Vier Punkte sprach der Vortragende an: das Problem des fehlenden Nachwuchses, die Öffentlichkeitsarbeit der Vereine, die Lokalfaunistik und die Naturschutzarbeit in der Region. Aspekte der Überlegungen waren u.a. ob wir zu viele Vorträge bieten? Oft wird über den Mangel an Vortragsthemen zu den Vereinsabenden geklagt. Dabei bieten FG Entomologie, ORION und der Käferstammtisch bis zu drei Vorträge monatlich. Vergleichbares findet man in keiner anderen Stadt! Leider spielt Entomologie allgemein weder in der Schule noch an den Universitäten Berlins eine nennenswerte Rolle. Allgemein-Kenntnisse fehlen, die Studenten befassen sich nur noch mit sehr speziellen Forschungen. Es gibt keinen Allround-Professor mehr, wie in früheren Jahren! Diese Entwicklung ist der Nachwuchsförderung abträglich. Dazu zitierte Manfred Gerstberger eine Resolution der Münchner Entomologischen Gesellschaft (siehe Anhang).

Zur Öffentlichkeitsarbeit: Die Gelegenheit der Präsentation der Vereine während der "Langen Nacht der Museen" wird wahrgenommen, in Publikationen des NABU war die FG vertreten, die "Märkischen Entomologischen Nachrichten" stellen eine gute Publikationsmöglichkeit für Entomologen Berlin-Brandenburgs dar, machen unsere Arbeit bekannt und im Internet sind beide Vereine präsent. Exkursionen stellen eine Möglichkeit dar Anschluss zu finden und vielleicht kommt doch hin und wieder ein junger Entomologe in einen der Vereine... Wünschenswert wären noch Aktionen im Ökowerk oder einem der Freilandlabore, z.B. Lichtfangabende.

Nach Meinung des Vortragenden sollte lokalfaunistische Arbeit im Naturkundemuseum angesiedelt sein und dafür auch notwendige Planstellen geschaffen werden. Z.Z. befinden sich Käfer- und Schmetterlingssammlungen mit lokalfaunistischem Charakter im Aufbau, betreut durch den ORION. Andere Insektengruppen zu ergänzen wäre wünschenswert.

Zum Punkt Naturschutzarbeit zitierte der Vortragende ebenfalls die Münchner Entomologische Gesellschaft: "Man kann nur schützen, was man kennt". Die Bedingungen für entomologische Forschungen müssen besser werden, Genehmigungsverfahren einfacher und schneller! Hier sollte über den BFA Entomologie versucht werden, die in den einzelnen Bundesländern bzw.
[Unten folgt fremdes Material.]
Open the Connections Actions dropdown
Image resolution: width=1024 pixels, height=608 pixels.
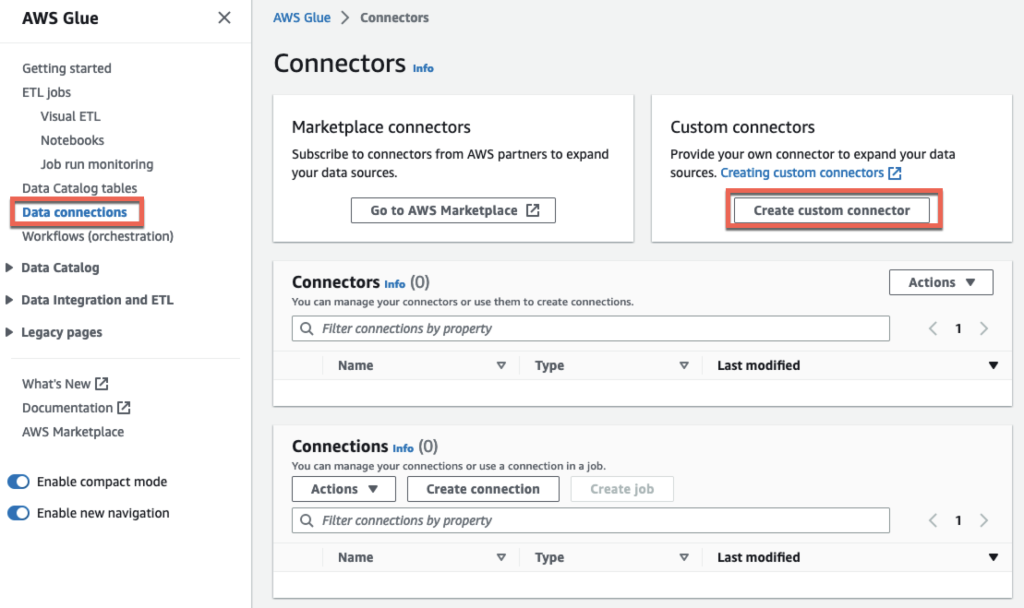click(344, 489)
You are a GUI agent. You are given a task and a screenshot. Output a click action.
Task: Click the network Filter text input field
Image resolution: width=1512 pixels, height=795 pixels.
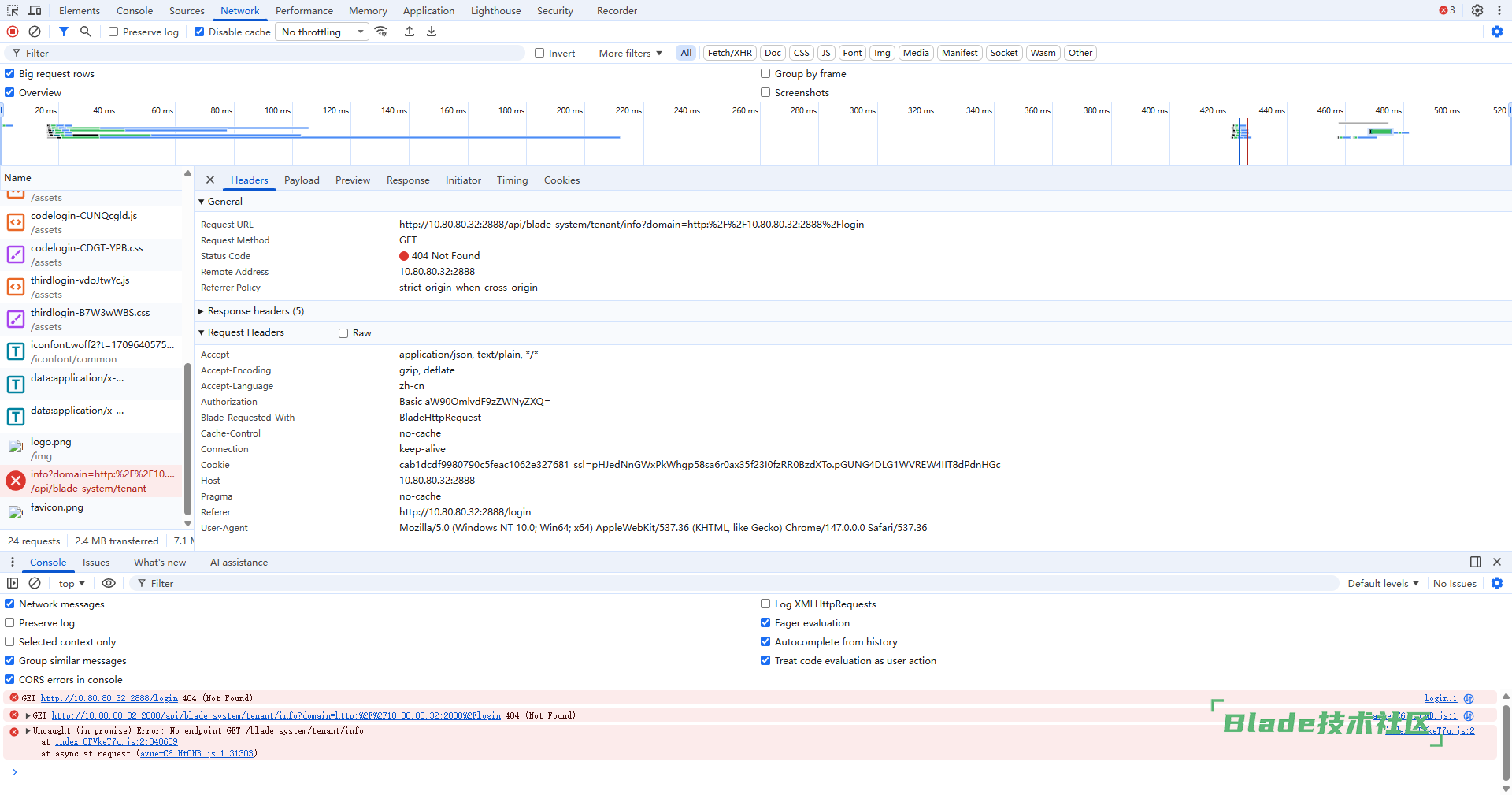point(268,53)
Kreisen sehr unterschiedliche Praxis zu vereinheitlichen. Die Zusammenarbeit von NABU-Strukturen, lokaler Entomologen und Naturschutzbehörden sollte gefördert werden. Heute ist die Erlangung einer Ausnahmegenehmigung oft sehr langwierig und schwierig. Diskussionsbeitrag von Klaus Dörbandt: Neues Personal und neue politische Vorgaben führen z.Z. im Land Brandenburg zu unmöglichen Verfahren. Man wartet lange Zeit um dann lange Schreiben zu erhalten in denen nichts von dem Beantragten genehmigt wird.
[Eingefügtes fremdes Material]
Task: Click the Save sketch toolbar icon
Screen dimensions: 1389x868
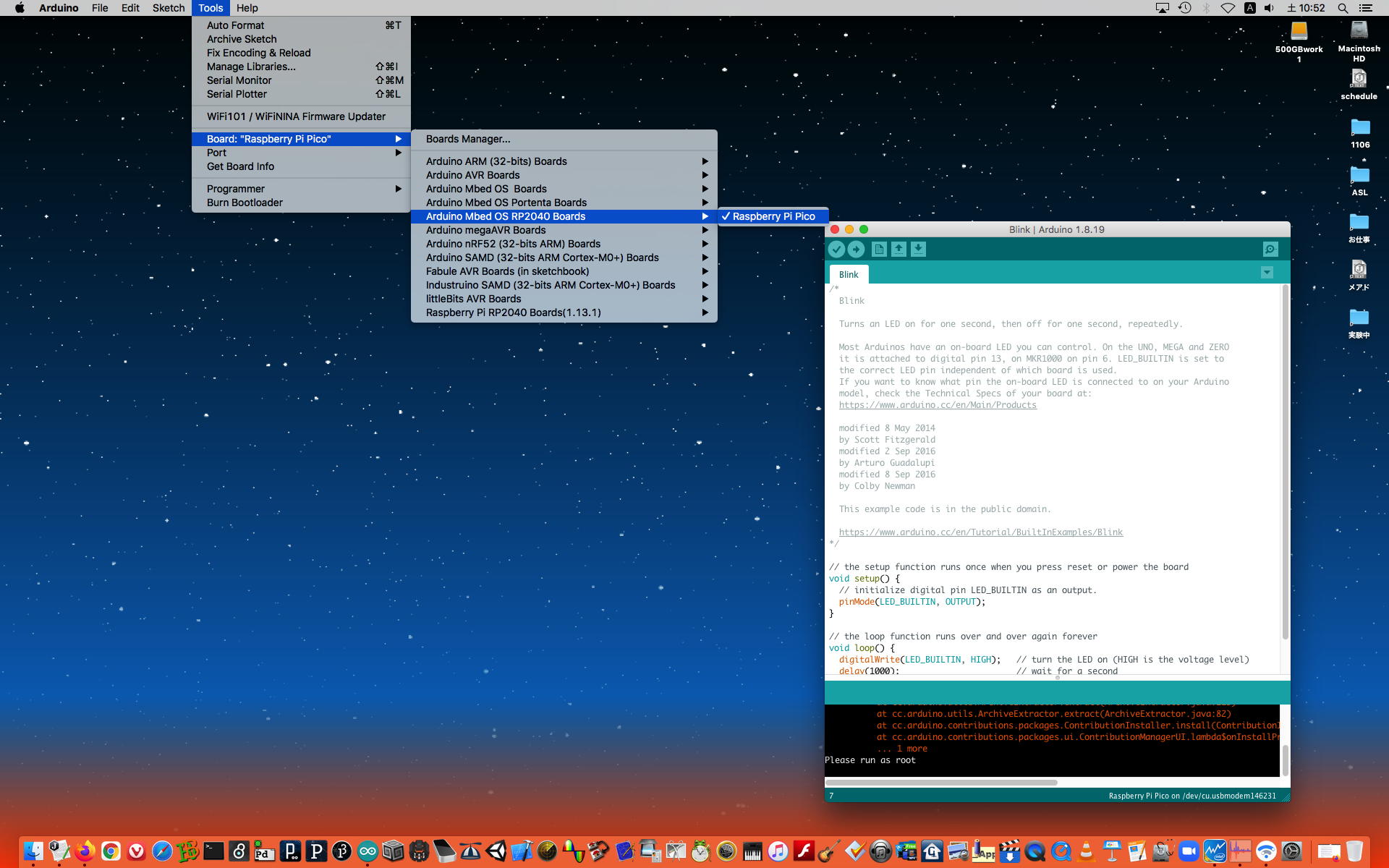Action: tap(918, 250)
Carsten Anderssohn hat seinen Antrag im Januar 2004 gestellt, bisher ohne Erfolg...

Letztes Thema des Abends war eine Diskussion über die Nutzung des Internets für Publikationen und Neubeschreibungen. Hier entspann sich eine kurze Diskussion über das für und wider und über die Möglichkeiten, die man hat.

Die Sitzung endete gegen 20.30 Uhr, der gesellige Teil folgte wie immer im Lokal "Derya".